— THE REQUEST —
Put the lines of the material below into a JSON list of strings, one string per line and no blank lines, starting with the line that contains "The image size is (703, 1568)." and running through the line that contains "Action: pos(640,48)". Include only those lines.

— DATA FOR PROCESSING —
|---|

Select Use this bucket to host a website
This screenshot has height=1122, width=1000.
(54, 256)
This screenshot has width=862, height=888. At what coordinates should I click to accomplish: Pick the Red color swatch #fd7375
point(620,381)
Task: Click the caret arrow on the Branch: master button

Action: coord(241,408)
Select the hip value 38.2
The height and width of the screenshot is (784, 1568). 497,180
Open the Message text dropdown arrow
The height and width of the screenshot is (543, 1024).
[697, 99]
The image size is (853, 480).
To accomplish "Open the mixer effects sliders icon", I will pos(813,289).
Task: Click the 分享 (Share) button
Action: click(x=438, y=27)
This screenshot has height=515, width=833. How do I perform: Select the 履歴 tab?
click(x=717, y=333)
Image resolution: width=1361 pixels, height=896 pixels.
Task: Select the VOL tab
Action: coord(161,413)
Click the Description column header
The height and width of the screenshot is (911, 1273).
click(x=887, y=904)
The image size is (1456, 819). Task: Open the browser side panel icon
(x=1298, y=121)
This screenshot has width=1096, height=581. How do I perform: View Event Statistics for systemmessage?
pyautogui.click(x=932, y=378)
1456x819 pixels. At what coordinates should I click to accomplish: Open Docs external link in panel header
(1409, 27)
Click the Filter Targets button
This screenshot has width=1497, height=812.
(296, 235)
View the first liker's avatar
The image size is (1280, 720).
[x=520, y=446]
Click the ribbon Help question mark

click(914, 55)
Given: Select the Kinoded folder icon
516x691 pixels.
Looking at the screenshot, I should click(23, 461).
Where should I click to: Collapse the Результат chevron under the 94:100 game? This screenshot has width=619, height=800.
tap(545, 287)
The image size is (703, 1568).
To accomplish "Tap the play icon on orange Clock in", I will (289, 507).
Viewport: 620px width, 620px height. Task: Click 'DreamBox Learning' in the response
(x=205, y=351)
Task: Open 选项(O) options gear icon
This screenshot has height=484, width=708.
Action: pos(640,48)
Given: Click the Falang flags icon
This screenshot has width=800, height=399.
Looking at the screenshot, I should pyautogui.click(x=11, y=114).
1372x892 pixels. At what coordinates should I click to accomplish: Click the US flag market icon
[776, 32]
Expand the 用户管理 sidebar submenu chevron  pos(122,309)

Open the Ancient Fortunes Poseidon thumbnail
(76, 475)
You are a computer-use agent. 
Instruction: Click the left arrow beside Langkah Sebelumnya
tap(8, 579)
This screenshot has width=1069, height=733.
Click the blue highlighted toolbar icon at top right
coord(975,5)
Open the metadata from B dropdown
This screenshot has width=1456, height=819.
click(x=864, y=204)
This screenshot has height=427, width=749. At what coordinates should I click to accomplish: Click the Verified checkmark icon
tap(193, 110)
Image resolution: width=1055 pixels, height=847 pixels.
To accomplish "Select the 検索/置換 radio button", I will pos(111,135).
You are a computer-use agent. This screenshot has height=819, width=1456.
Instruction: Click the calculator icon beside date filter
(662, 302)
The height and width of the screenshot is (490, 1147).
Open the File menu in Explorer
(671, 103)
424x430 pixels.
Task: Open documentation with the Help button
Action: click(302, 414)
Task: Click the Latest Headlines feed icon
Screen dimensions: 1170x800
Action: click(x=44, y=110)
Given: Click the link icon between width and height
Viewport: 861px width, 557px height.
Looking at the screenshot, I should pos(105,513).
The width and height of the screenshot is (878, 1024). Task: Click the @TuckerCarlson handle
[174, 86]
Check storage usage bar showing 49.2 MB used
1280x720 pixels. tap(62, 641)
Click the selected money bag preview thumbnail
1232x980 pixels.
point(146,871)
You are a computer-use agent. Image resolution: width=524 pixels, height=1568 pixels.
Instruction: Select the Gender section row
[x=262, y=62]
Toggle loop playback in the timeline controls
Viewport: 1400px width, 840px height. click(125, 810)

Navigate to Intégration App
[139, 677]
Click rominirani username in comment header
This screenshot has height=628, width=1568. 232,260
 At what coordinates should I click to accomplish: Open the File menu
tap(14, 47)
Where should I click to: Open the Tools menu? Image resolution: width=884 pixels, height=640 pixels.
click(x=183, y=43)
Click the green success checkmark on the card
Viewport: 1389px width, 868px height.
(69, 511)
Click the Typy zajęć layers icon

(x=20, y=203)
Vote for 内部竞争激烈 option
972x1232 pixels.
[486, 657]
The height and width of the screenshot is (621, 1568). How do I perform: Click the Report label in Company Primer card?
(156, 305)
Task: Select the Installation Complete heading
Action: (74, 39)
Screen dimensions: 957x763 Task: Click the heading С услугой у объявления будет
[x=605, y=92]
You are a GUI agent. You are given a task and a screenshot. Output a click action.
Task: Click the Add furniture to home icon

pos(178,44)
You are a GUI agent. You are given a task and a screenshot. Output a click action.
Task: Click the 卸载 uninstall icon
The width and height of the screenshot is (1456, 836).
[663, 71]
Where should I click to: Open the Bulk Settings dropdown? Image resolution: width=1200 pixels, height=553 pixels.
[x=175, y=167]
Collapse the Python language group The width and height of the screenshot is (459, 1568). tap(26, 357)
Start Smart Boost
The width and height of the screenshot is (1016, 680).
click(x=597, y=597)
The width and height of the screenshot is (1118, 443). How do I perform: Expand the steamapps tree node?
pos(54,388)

|---|

— OUTPUT OF THE TASK —
[
  "The image size is (703, 1568).",
  "To accomplish \"Tap the play icon on orange Clock in\", I will (289, 507).",
  "Viewport: 620px width, 620px height. Task: Click 'DreamBox Learning' in the response",
  "(x=205, y=351)",
  "Task: Open 选项(O) options gear icon",
  "This screenshot has height=484, width=708.",
  "Action: pos(640,48)"
]